- Traditional Chinese: 青龍洞古建築群
- Simplified Chinese: 青龙洞古建筑群
- Literal meaning: Cyan Dragon Cave Ancient Architectural Complex

Standard Mandarin
- Hanyu Pinyin: Qīnglóngdòng Gǔ Jiànzhù Qún

Qinglongdong
- Traditional Chinese: 青龍洞
- Simplified Chinese: 青龙洞
- Literal meaning: Cyan Dragon Cave

Standard Mandarin
- Hanyu Pinyin: Qīnglóngdòng

= Qinglongdong Ancient Architectural Complex =

Qinglongdong Ancient Architectural Complex (青龙洞古建筑群 (Qīnglóngdòng Gǔ Jiànzhù Qún)) is located on the cliff of Mount Zhonghe (中和山 (Zhōnghé Shān)), and on the riverside of Wu River. Three religions, Buddhism, Taoism and Confucianism, co-exist in the Qinglongdong Ancient Architectural Complex, including Zhusheng Bridge, Zhongyuan Chan Temple, Ziyang Academy of Classical Learning (紫阳书院 (Zǐyáng Shūyuàn)), Qinglongdong, Wanshou Palace (万寿宫 (Wànshòu Gōng, Longevity Palace)), and Xiangluyan (香炉岩 (Xiānglú Yán, Incenses Burner Rock)).

==History==
Qinglongdong Ancient Architectural Complex was first established in 1388, in the 21st year of Hongwu period (1368-1398) of the Ming dynasty (1368-1644). The complex covers an area of more than 3000 square meters. There are 36 single buildings, most of which are built close to the cliff of Mount Zhonghe.
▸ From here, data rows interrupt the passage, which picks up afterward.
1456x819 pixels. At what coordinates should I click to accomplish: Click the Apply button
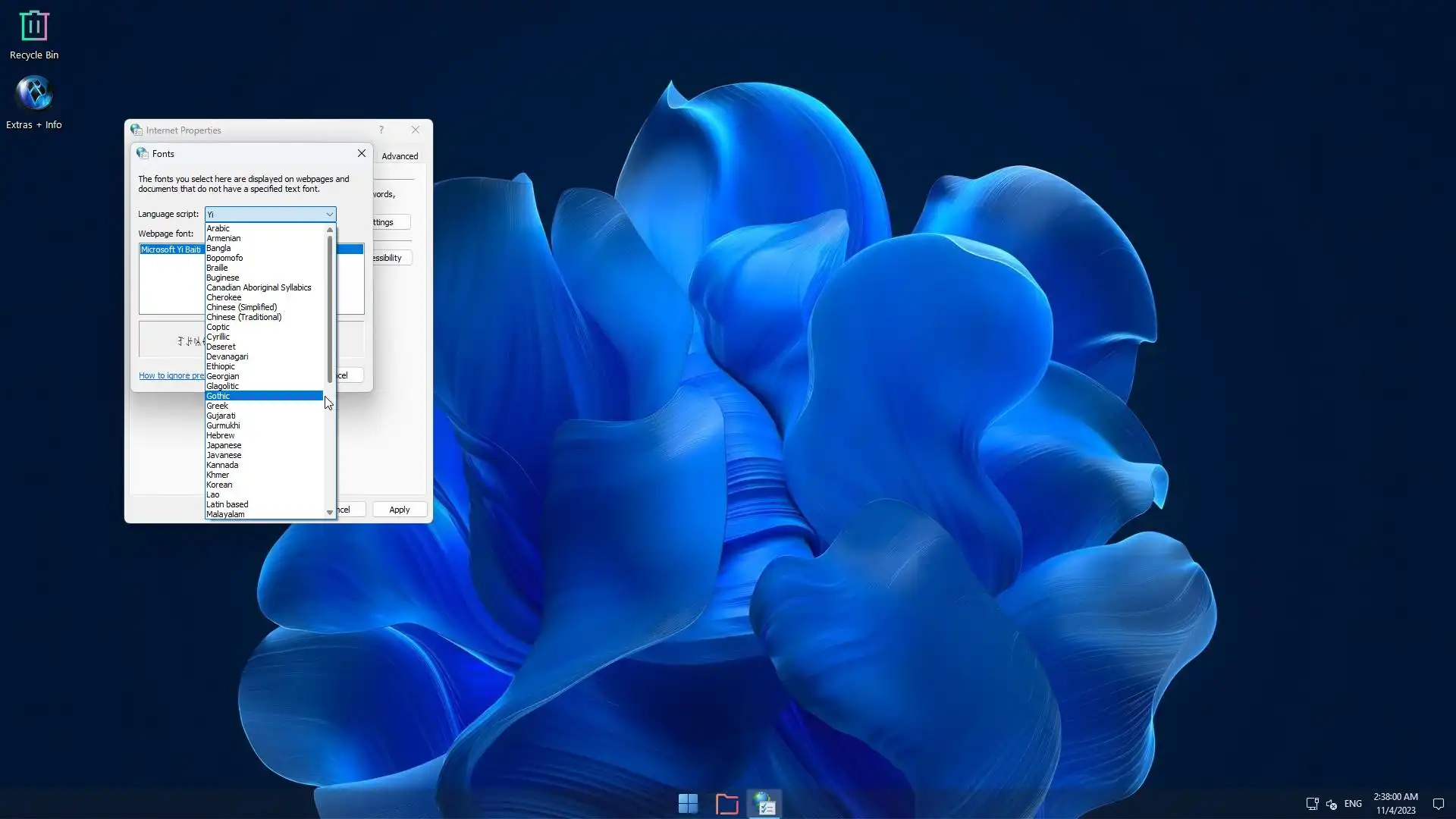tap(399, 510)
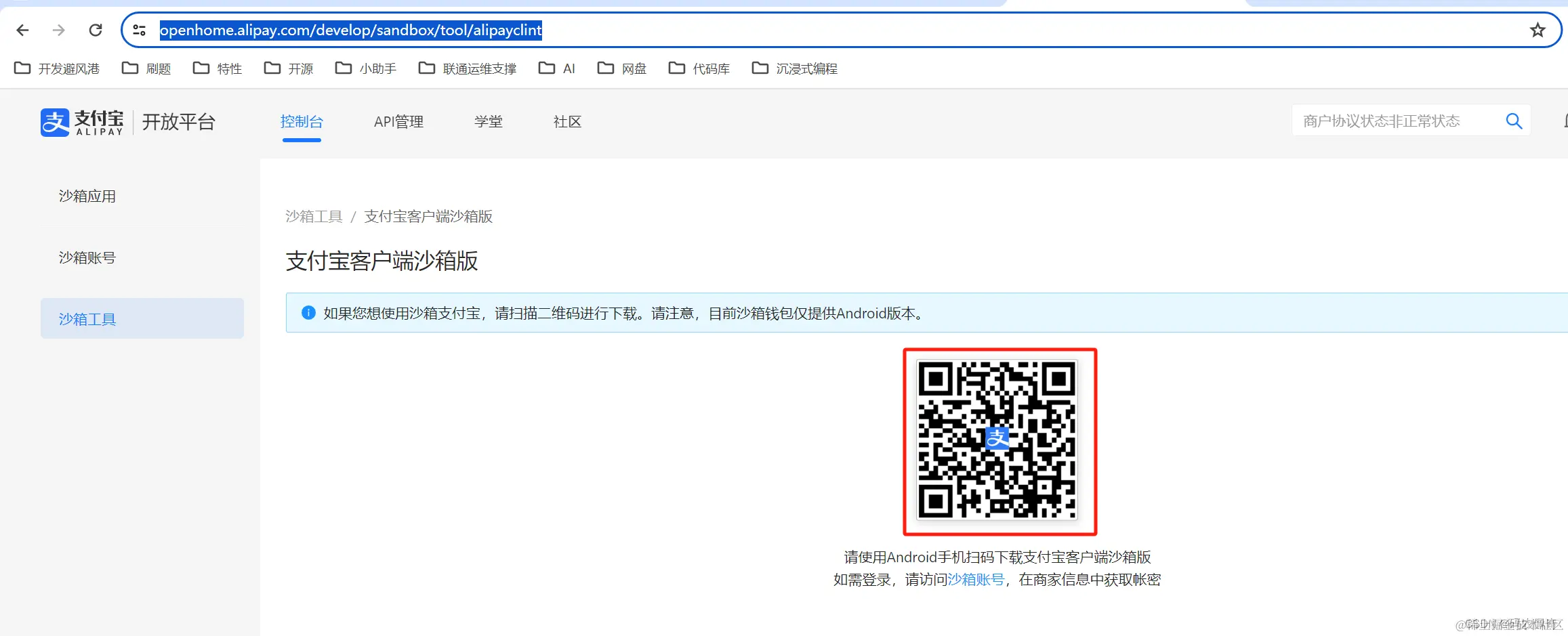Open the 网盘 bookmark folder
Screen dimensions: 1568x636
[634, 68]
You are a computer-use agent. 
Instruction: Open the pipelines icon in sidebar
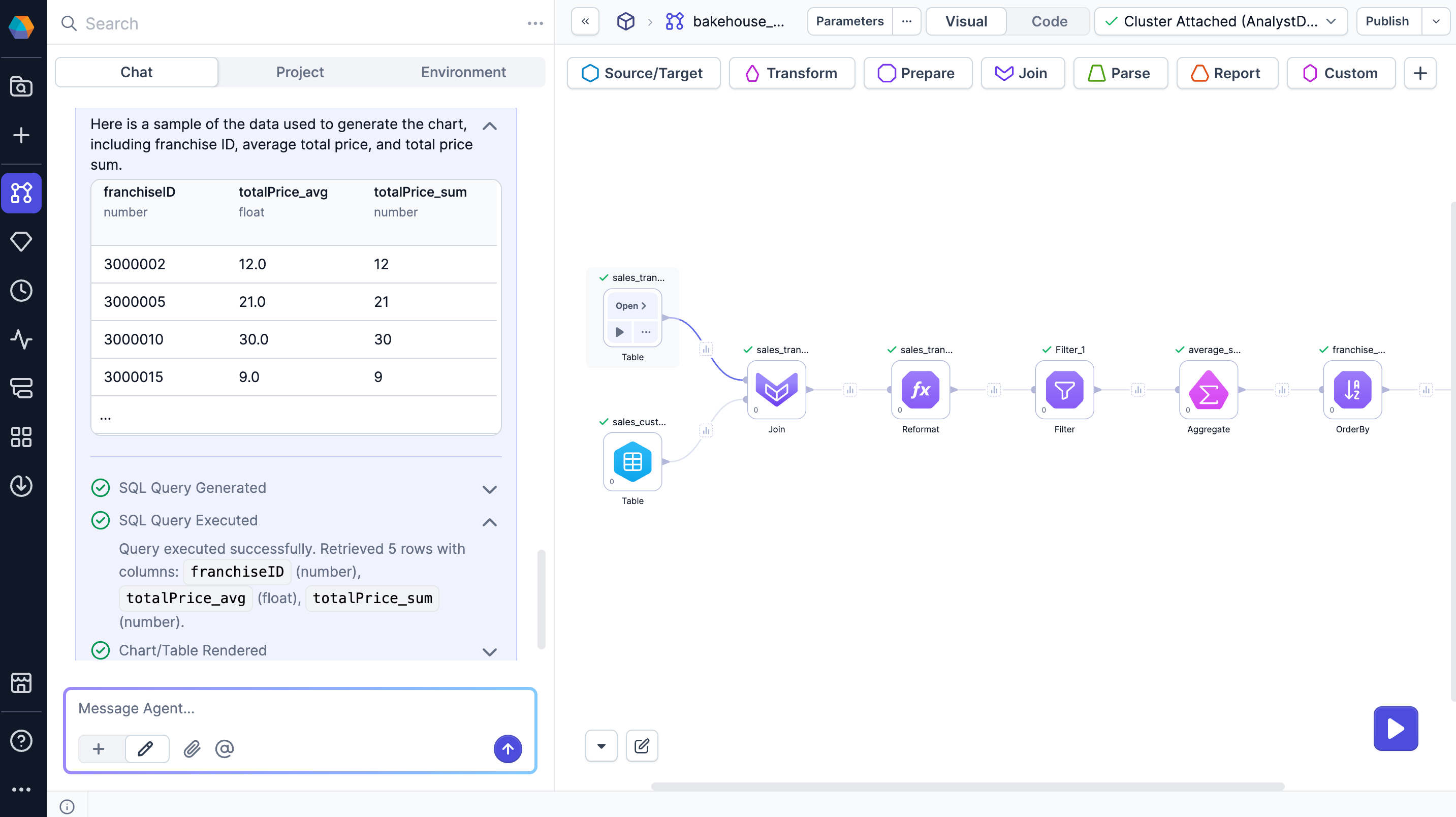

On 16 September 1981, it was designated as a cultural relics protection unit at county level. On 23 February 1982, it was inscribed as a cultural relics protection unit. In 1988, it was listed among the third batch of "Major National Historical and Cultural Sites in Guizhou" by the State Council of China.